● EXERCISE INSTRUCTIONS: Change "previous" to "next" in the records from the line containing "You are a computer-use" through the end of the records, keeping everything else the same. Give only those lines, without the pictures.

● EXERCISE DATA:
— START —

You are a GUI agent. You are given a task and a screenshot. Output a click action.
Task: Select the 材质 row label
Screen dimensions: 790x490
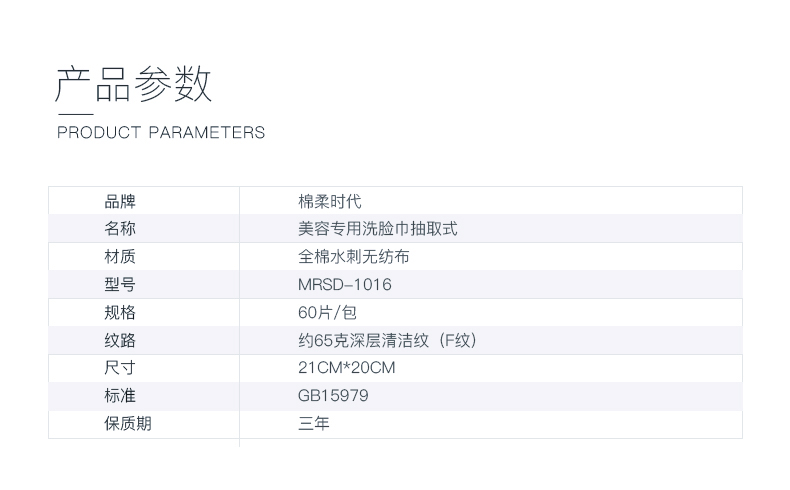[x=120, y=257]
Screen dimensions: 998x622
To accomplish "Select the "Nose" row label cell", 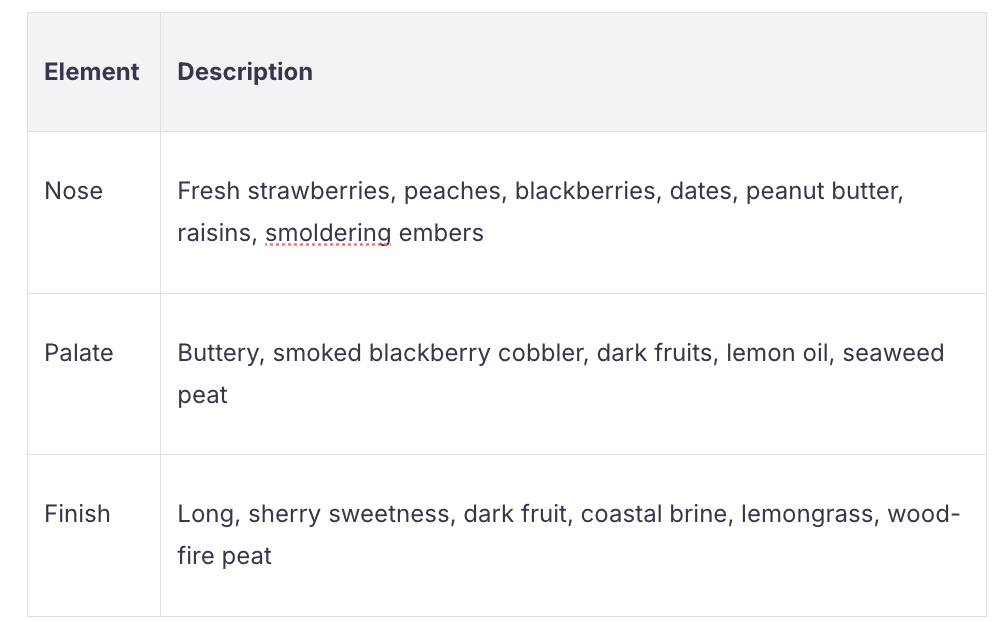I will pyautogui.click(x=74, y=191).
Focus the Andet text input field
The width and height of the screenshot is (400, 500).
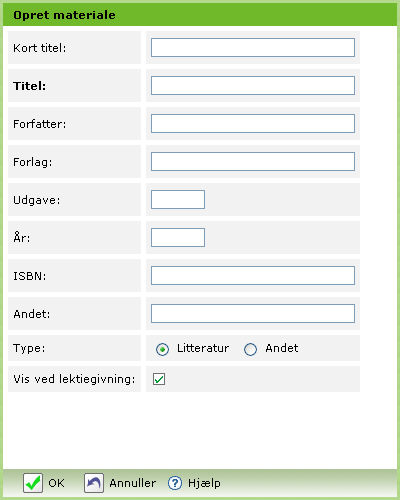click(253, 313)
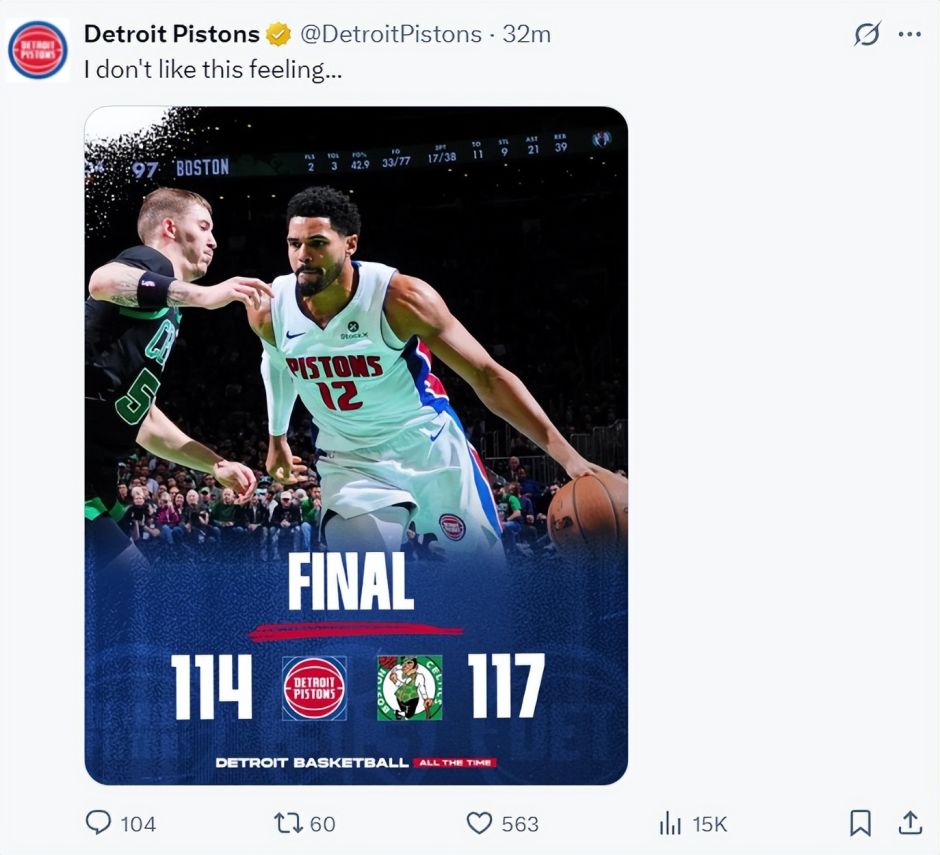Screen dimensions: 940x855
Task: Click the repost arrows icon
Action: [288, 823]
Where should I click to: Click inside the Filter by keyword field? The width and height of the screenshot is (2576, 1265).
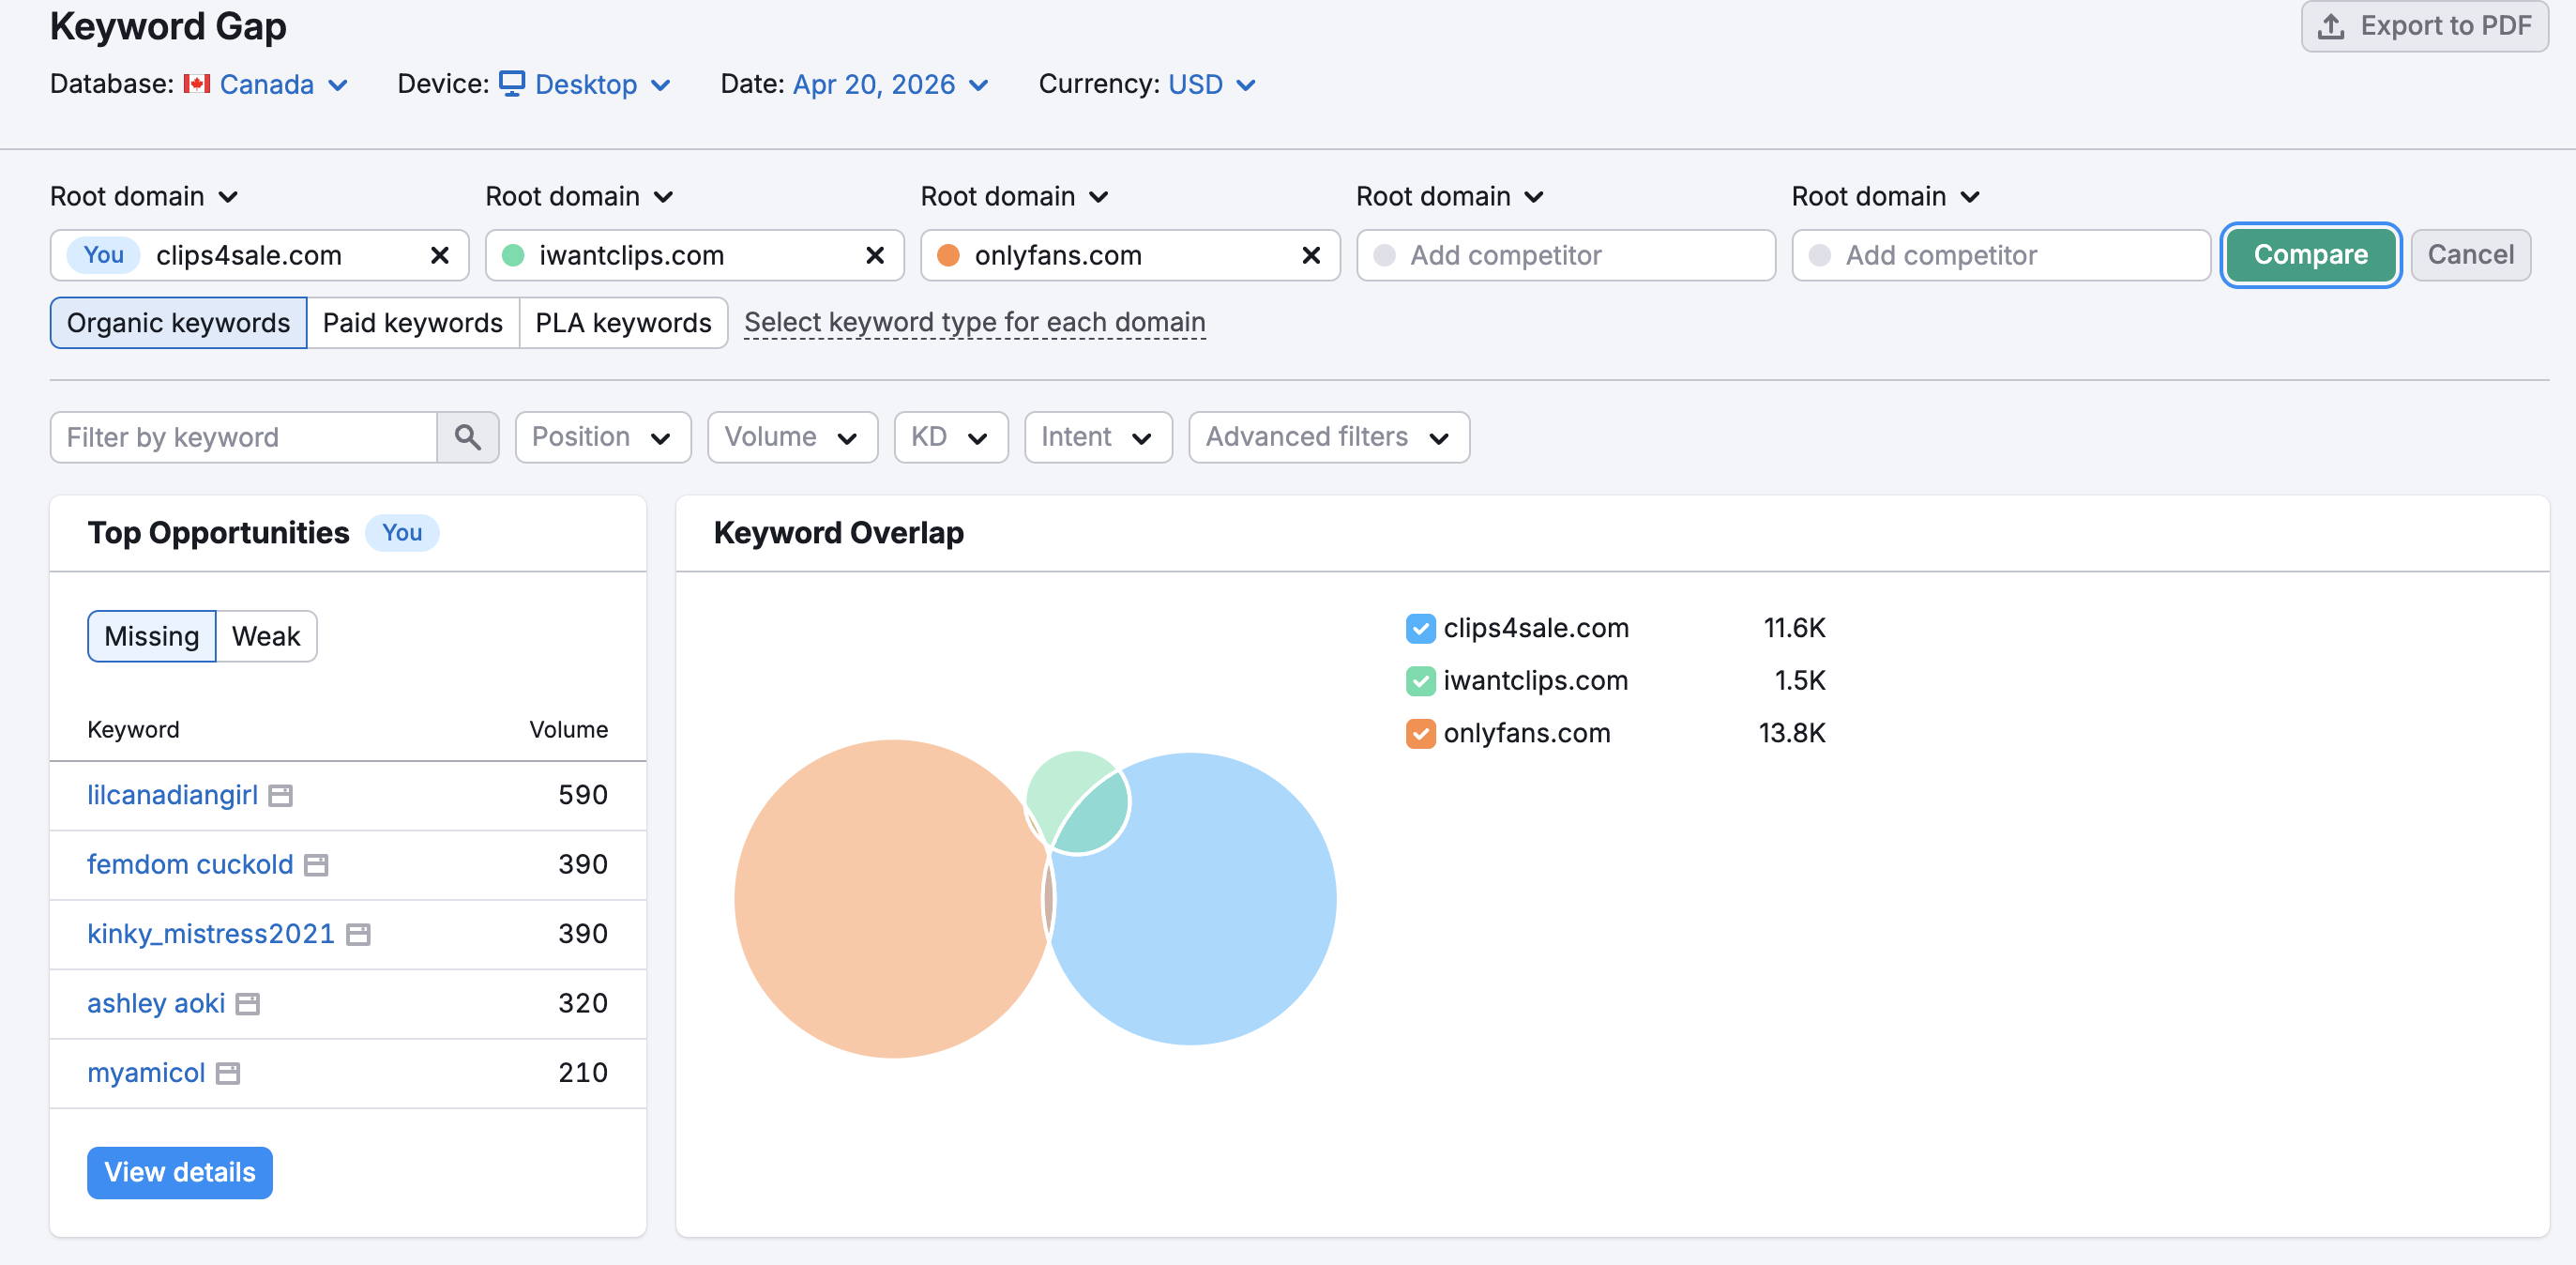240,437
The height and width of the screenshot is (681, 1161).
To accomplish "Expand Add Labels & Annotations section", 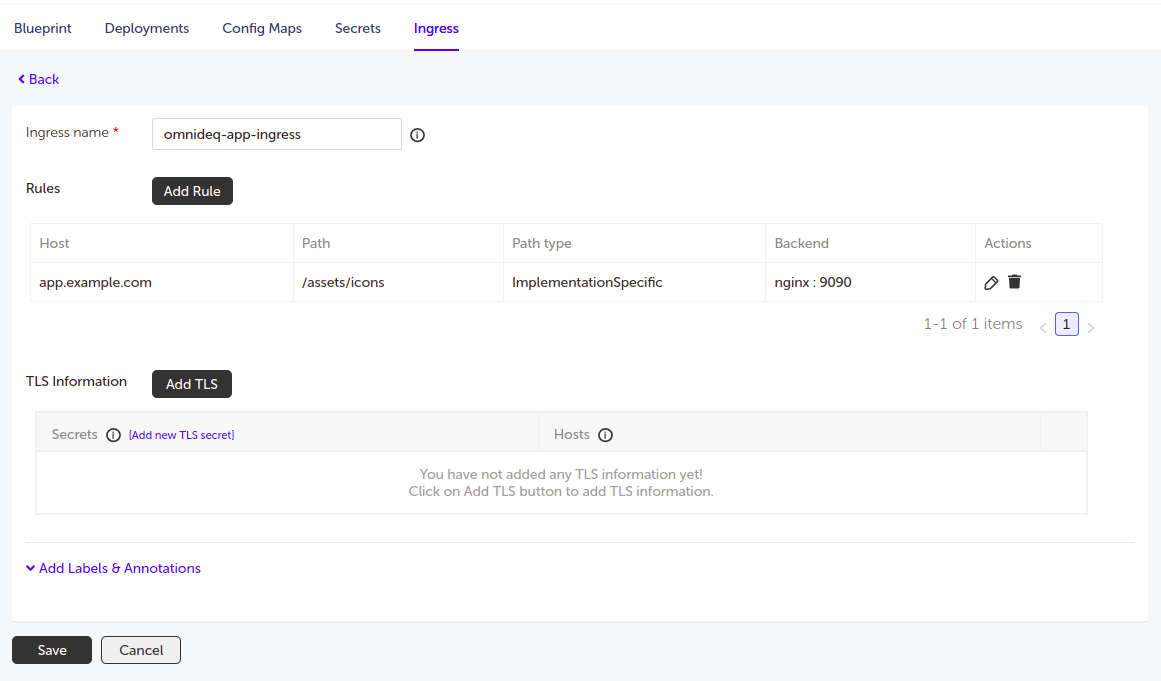I will tap(113, 568).
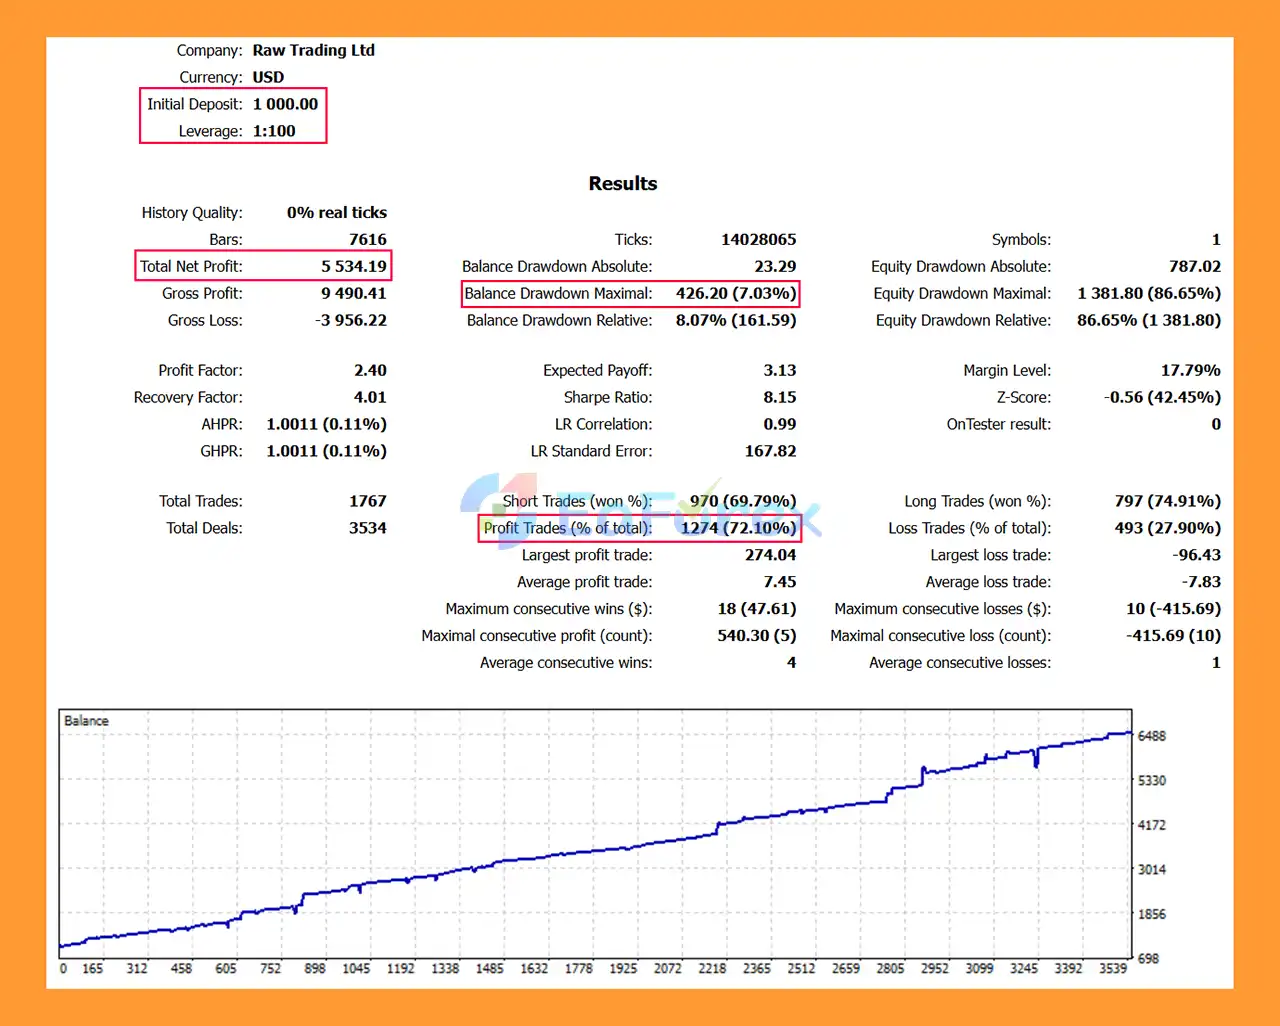Click the 1778 label on the chart's horizontal axis
This screenshot has height=1026, width=1280.
coord(578,968)
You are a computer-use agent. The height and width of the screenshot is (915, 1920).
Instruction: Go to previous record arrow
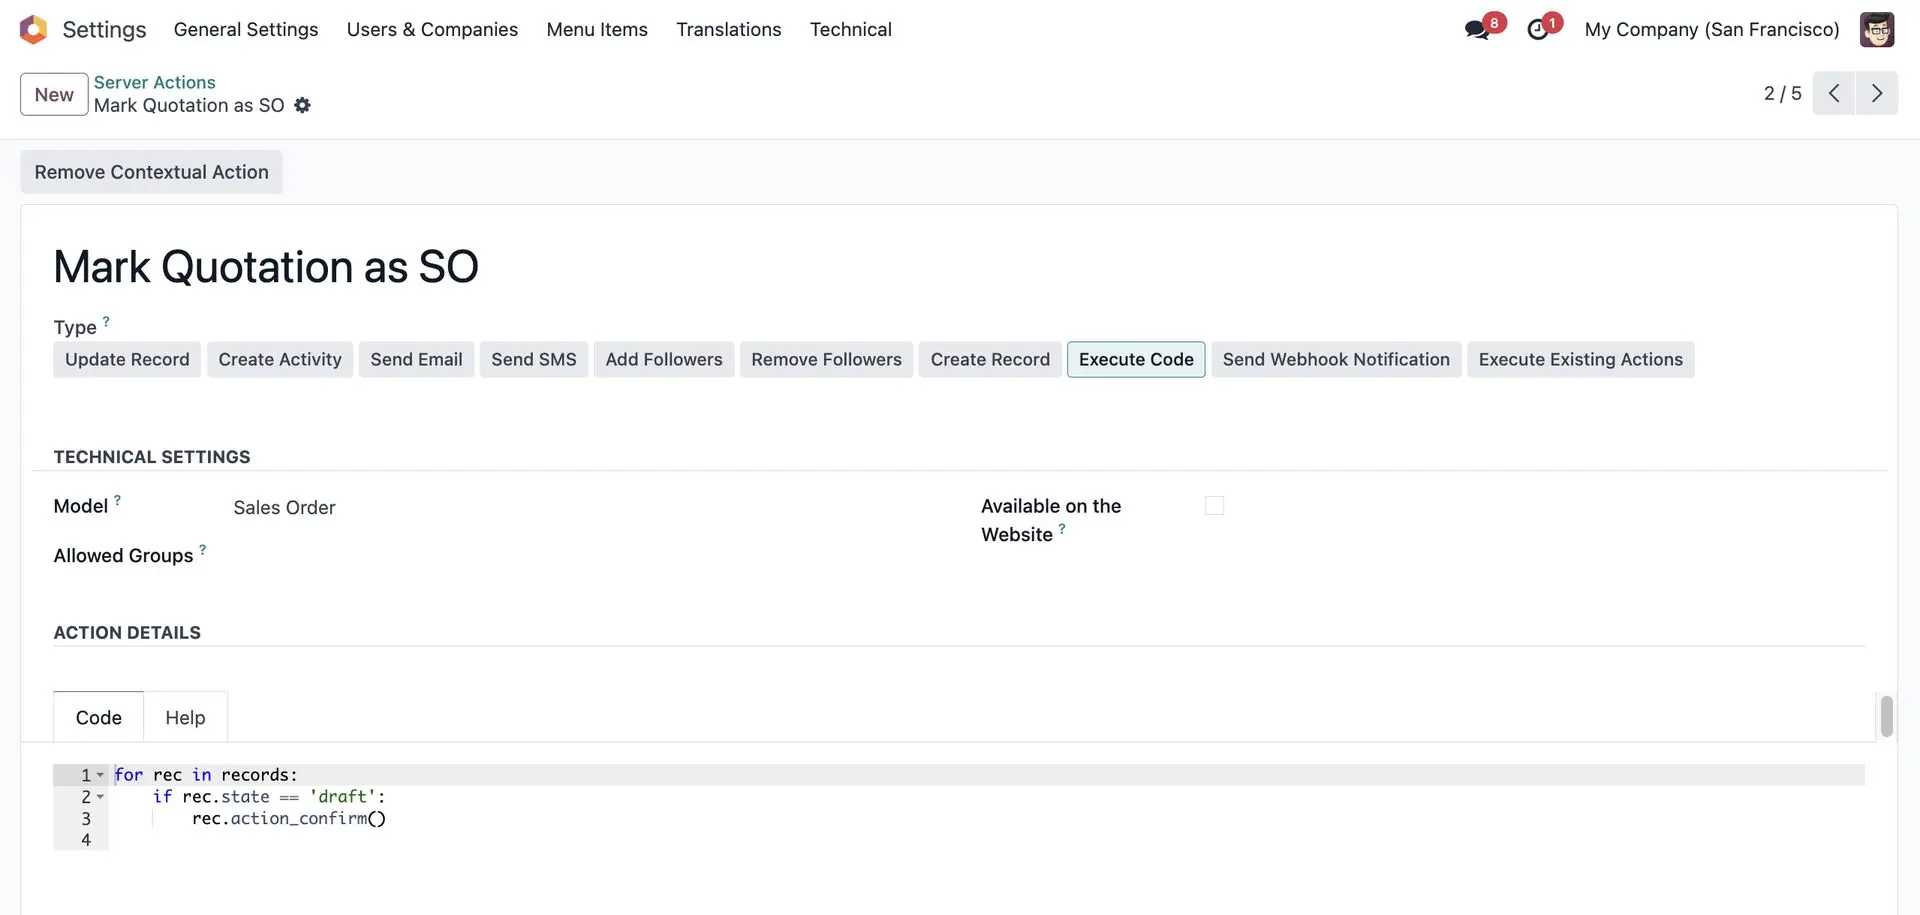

— END —

● FULL ANSWER:
You are a computer-use agent. The height and width of the screenshot is (915, 1920).
Instruction: Go to next record arrow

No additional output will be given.